Contudo, Moscou e Pequim pouco conquistaram em seu quintal. A zona do Pacífico permanece, majoritariamente, alinhada e fiel a Washington. Coreia do Sul e Japão são os principais entraves. Os tímidos avanços na região motivaram, inclusive, ações inusitadas: embarcações chinesas criaram ilhas artificiais no Mar da China, expandindo assim a porção oceânica sob seu controle.

Assim, torna-se evidente que a manutenção do regime aliado norte-coreano exerce importância fundamental na consolidação e manutenção do bloco russo-chinês. Não só pela localização estratégica do país, mas também pelo mortal revés que representaria uma eventual reunificação da península, da qual emergiria uma potência nuclear pró-ocidente nos moldes sul-coreanos. Kim Jong-un tem plena consciência desse processo. Compreende sua importância. A caótica situação de seu país levou-o à conclusão do inevitável: qualquer outro período de crise fará dele o último líder da Coreia comunista. Ciente da fragilidade estrutural da nação e sua consequente incapacidade de reverter o quadro estabelecido, o ditador norte-coreano buscou soluções na política internacional. O belicismo retórico contra os Estados Unidos tem como único objetivo tirar proveito das pretensões de seus aliados, que permanecem assombrados por um eventual conflito na região.

Leia também: Uma chance para a paz (artigo de Jorge Fontoura, publicado em 15 de janeiro de 2018)

Não é preciso muito esforço para visualizar os absurdos e caricatos contornos da situação. Como um país assolado pela fome, incapaz de manter a regularidade no fornecimento de energia elétrica e gás encanado, pretende fazer frente à máquina de guerra americana? Qual o plano da cúpula militar comunista para manter seus combatentes minimamente nutridos, sem que tenham de almoçar seus coturnos?

Em outras palavras, o discurso belicista de Pyongyang nada mais é que uma desesperada tentativa de extorsão formulada a partir da eleição de Donald Trump. Contando com a histeria do Partido Democrata, seus tentáculos midiáticos e uma boa dose de desconhecimento, Kim Jong-un pouco teve de trabalhar na consolidação de sua narrativa espalhafatosa.
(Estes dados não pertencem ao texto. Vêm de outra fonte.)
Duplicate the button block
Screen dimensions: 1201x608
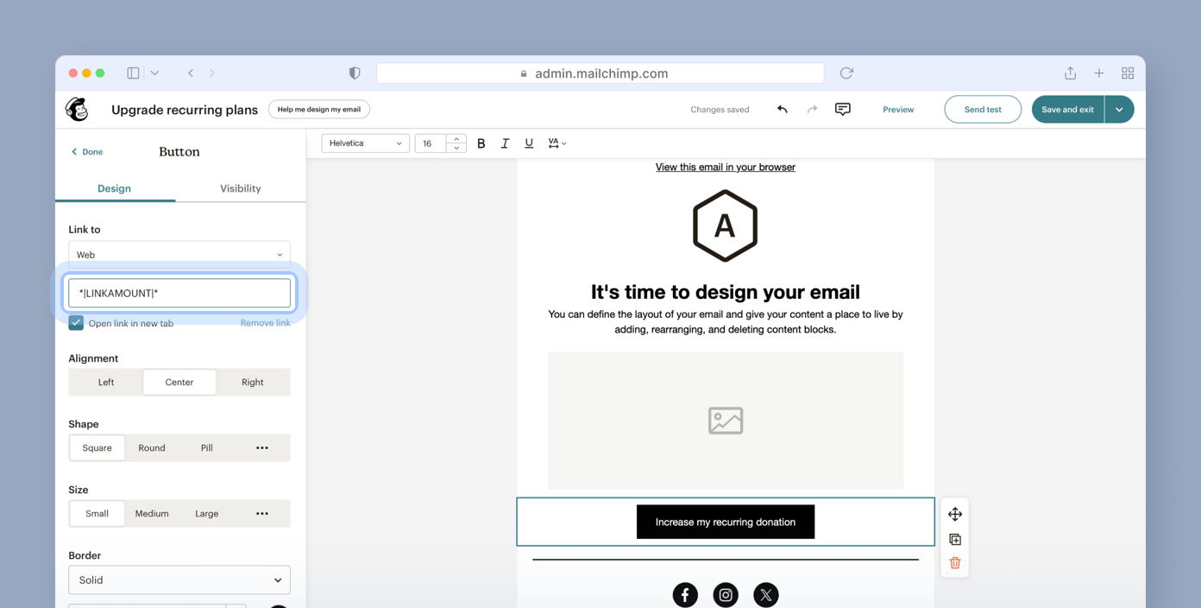[x=954, y=539]
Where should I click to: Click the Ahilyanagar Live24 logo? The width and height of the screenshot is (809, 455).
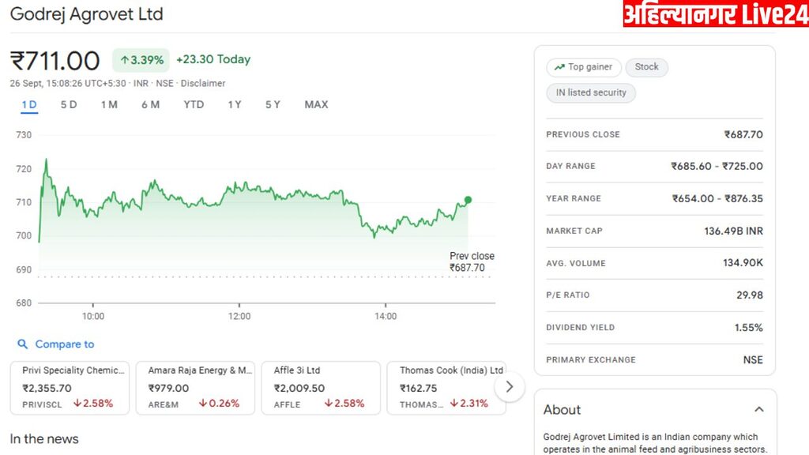pos(715,14)
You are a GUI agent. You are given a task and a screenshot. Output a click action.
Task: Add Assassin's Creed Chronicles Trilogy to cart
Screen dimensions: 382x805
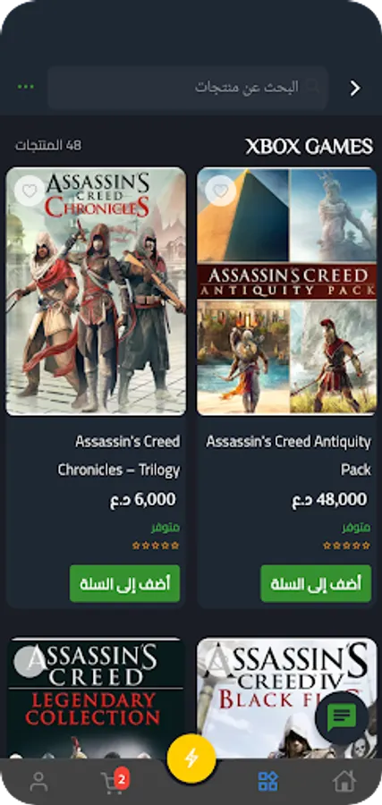point(124,583)
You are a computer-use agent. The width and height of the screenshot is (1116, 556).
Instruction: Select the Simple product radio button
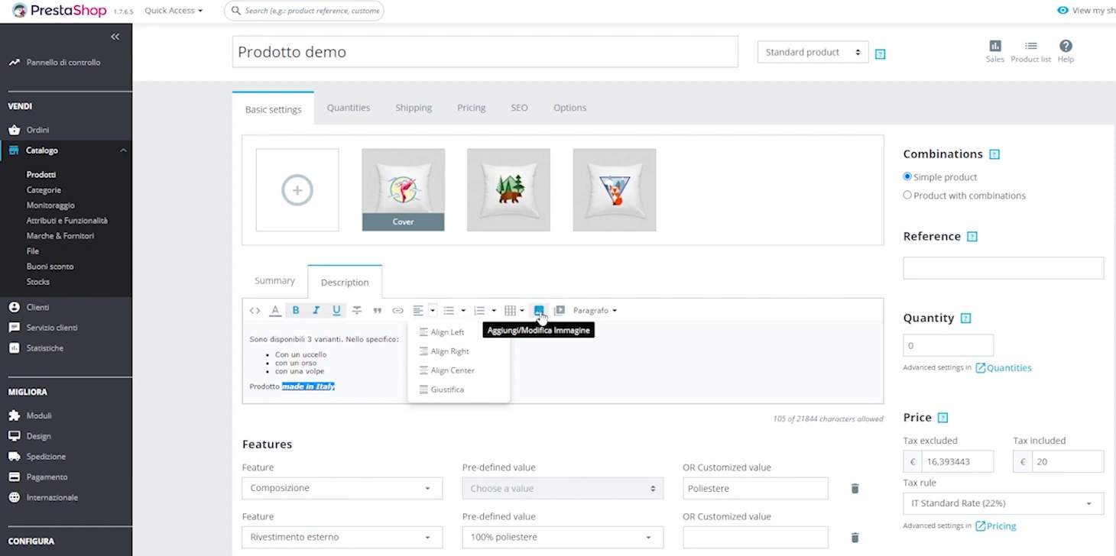907,176
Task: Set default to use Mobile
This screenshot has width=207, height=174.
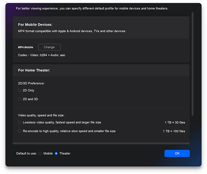Action: click(40, 153)
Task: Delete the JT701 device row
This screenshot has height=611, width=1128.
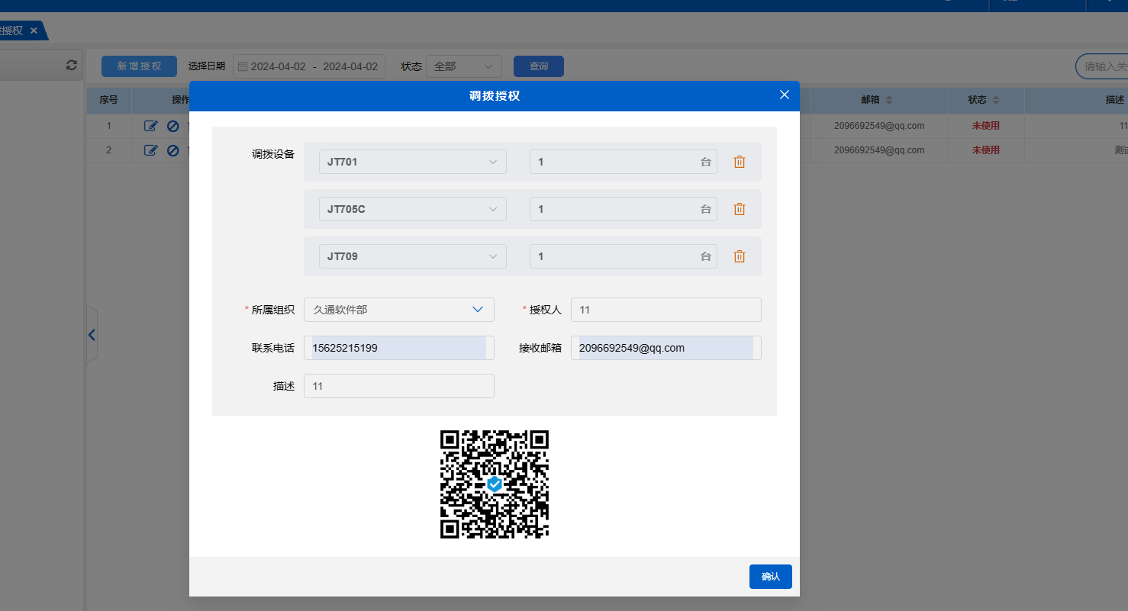Action: click(739, 162)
Além disso, houve a implementação e consolidação de paradigmas soberanistas conservadores na retórica política da Casa Branca, que estabeleceu noções avessas à condescendência diplomática da gestão Clinton/Obama. Em pouco tempo, a relação com o governo norte-coreano passou a envolver respostas à altura, tweets, apelidos, botões nucleares e inúmeras novas sanções. Chineses e russos, inclusive, pressionados internacionalmente, tornaram-se signatários dessas novas sanções. Para inglês ver, claro. Na prática, não houve modificação substancial nas relações entre os três países.

É evidente, portanto, o pragmatismo de Putin e Xi Jinping na sustentação de Kim Jong-un. Pelo menos por ora. Tempo valioso para o obeso governante e sua burocracia articularem novas soluções para o famélico regime comunista. Kim Jong-un não é suicida, nem ingênuo. Suas apostas são arriscadas, altas, mas têm rendido bons resultados enquanto sua narrativa prevalece. Ironicamente, a ditadura norte-coreana configura real ameaça apenas para sua própria existência. Em tempo, o líder norte-coreano afirmou que se disporia a abandonar o arsenal atômico e negociar com os sul-coreanos caso haja garantias de segurança – leia-se o recuo americano na geopolítica da região, o que dificilmente ocorrerá. Tal gesto evidencia a eficácia parcial das sanções internacionais, demandando o reajuste do discurso comunista. O objetivo, nesse sentido, é fortalecer a narrativa de que o maior entrave à paz regional é o imperialismo americano, o grande e conveniente vilão nos mais variados países do globo. Todavia, a disposição do tabuleiro político permanece quase a mesma. Da incerta disputa, há pelo menos uma certeza: não testemunharemos o soar de trombetas coreanas no apocalipse. Podem me cobrar.

Marcos Paulo Candeloro é cientista político e professor de Ciências Humanas.